Harth Receives Gutenberg Chair Award

Supports International Collaboration

Eva Harth, professor of chemistry at University of Houston, is the recipient of a 2017 Gutenberg Chair Award. In recognition, Harth, a faculty member within the College of Natural Sciences and Mathematics, was honored in March at an award ceremony hosted by the University of Strasbourg.

Eva Harth

The Gutenberg Chair Award, which runs for two years and is accompanied by an endowment of 60,000 euros ($74,000), is organized and initiated by the Gutenberg Circle with support from the Greater East Region of France and Eurometroplis of Strasbourg. To receive this award, which has a goal of fostering international collaborations, applicants must propose a collaborative research project, with their application undergoing a peer-review process.

Harth was one of four to receive the award in 2017, with the other recipients conducting research in classics, economics and sociology. Harth, who develops new polymerization methods for use as biomaterials, will collaborate with Professor Pierre Schaaf, a faculty member at the University of Strasbourg and director of the INSERM Unit Biomaterials and Bioengineering. The University of Strasbourg is recognized as a leading institution in the areas of catalysis, supramolecular chemistry and polymer chemistry.

“We will be making materials, while Professor Schaaf’s lab will be testing and evaluating them to further optimize the material through the input of the group in Strasbourg,” said Harth, who is also the director of UH’s Welch Center for Excellence in Polymer Chemistry. “This will be an intense collaboration, one that has been facilitated by this award.”

Biomaterials are materials that can be used in the body, for biologically directed applications.
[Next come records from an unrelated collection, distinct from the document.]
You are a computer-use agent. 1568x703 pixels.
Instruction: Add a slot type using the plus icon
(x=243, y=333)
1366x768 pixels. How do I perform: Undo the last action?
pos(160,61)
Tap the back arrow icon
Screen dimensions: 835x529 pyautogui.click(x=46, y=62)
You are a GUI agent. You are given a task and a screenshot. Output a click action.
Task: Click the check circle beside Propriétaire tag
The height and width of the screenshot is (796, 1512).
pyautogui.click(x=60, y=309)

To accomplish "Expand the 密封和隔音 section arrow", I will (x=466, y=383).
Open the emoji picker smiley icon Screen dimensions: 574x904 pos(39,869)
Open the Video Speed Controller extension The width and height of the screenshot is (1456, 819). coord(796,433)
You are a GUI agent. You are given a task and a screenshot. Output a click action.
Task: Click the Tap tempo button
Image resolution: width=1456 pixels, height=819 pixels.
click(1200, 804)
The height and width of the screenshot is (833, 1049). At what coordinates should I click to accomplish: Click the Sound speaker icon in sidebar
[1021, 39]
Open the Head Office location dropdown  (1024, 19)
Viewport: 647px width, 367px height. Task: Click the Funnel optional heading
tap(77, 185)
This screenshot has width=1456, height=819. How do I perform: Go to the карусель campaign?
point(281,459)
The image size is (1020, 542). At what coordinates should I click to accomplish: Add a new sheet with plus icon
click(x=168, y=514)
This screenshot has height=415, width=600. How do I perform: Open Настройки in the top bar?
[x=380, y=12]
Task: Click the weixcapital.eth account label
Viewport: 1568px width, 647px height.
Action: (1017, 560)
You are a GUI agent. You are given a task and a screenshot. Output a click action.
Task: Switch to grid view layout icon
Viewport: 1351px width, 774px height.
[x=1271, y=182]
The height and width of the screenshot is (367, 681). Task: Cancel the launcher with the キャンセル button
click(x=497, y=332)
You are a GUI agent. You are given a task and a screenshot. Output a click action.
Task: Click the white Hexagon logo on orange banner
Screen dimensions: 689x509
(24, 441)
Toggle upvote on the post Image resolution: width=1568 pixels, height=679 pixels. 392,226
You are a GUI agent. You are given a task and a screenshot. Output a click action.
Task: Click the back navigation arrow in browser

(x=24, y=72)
This includes everything from implants to artificial bone to drug delivery systems. One of Harth’s interests is in synthesizing artificial cartilage.

“Cartilage is a material that cannot be repaired by the body,” Harth said.

When cartilage wears down, our body has no way of replacing it, which leads to arthritis. Coming up with a synthetic cartilage is a significant technical challenge, given that it needs to have a similar strength and elasticity, all while being compatible with the body.

Harth’s specialty is in synthesizing materials, while Schaaf’s specialties are the physical sciences and investigating the self-assembly and properties of macromolecular materials.

“These are two sets of expertise coming together,” Harth said.

The University of Strasbourg, founded in 1538, is the second largest university in France with about 46,000 students and 4,000 researchers. With 18 Nobel laureates, the university is one of the best in the League of European Research Universities.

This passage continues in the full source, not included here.